I think also that it is a little too blithe to rely on OWL inferencing to produce simple results from complex queries. OWL inferencing is fantastic technology but it is implemented very variously today. Some semantic frameworks have very full capabilities and some do not, and the extent to which their implementations are accessible of "tuning" vary as well. It doesn't seem at all to me like database tuning. It seems more like making assumptions on available SQL extensions. To be a little more specific about this, you could describe which OWL profile would be of interest and what kind of guarantees it could make around the extra time needed on the extension of a query.

---
A. Soroka
The University of Virginia Library

On Jul 9, 2014, at 10:20 PM, Stuart Yeates <[log in to unmask]<mailto:[log in to unmask]>> wrote:

On 07/10/2014 01:52 PM, Karen Coyle wrote:

I'm no expert in SPARQL, but I am going to presume that

http://www.example.com/books/book1
   a http://bibframe.org/vocab/Book .

Will result in more retrievals on queries for things of type
http://bibframe.org/vocab/Book

than

   _:bnode1 a bf:Instance ;
    bf:uri _:bnode2 .
 _:bnode2 a bf:Identifier ;
    bf:identifierValue "http://www.example.com/books/book1" .

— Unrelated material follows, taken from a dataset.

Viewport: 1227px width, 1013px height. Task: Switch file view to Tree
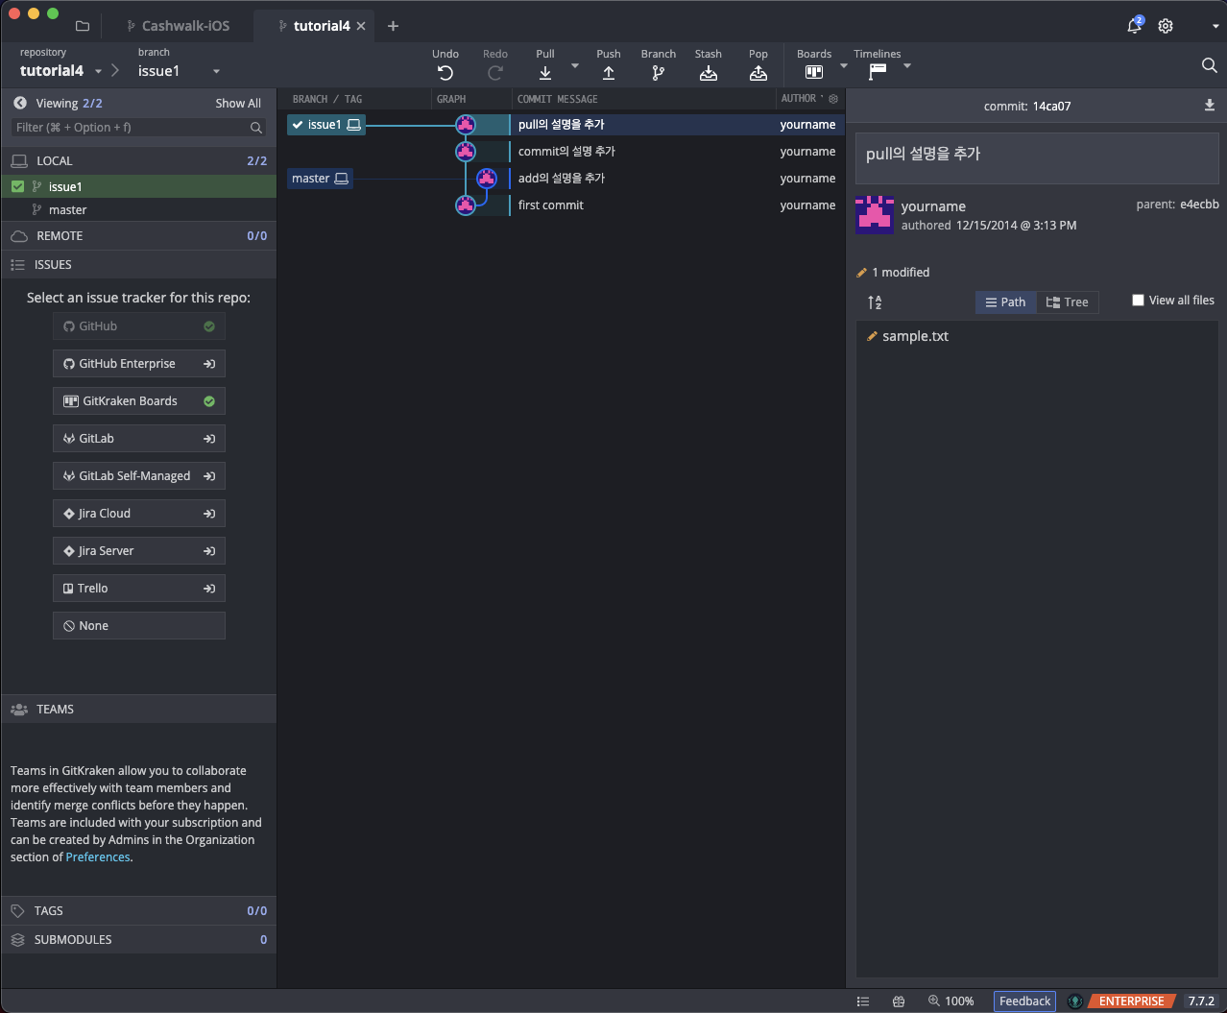(1068, 302)
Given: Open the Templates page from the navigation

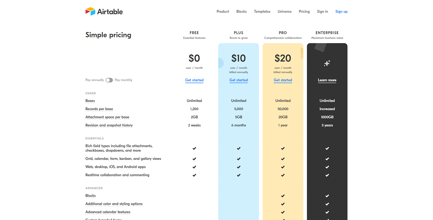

In other words, the further down you bury the key information (the URI
for the thing) the less likely your data will be discovered and linked.

My understanding is that if there is OWL logic available to the query engine that can be used to confirm these queries are the same, SPARQL should always return the same results for the two queries.

There are, of course, questions of efficiency, but these are not essentially different to the current issues many of us face with tuning database queries for reports we run on our ILS's.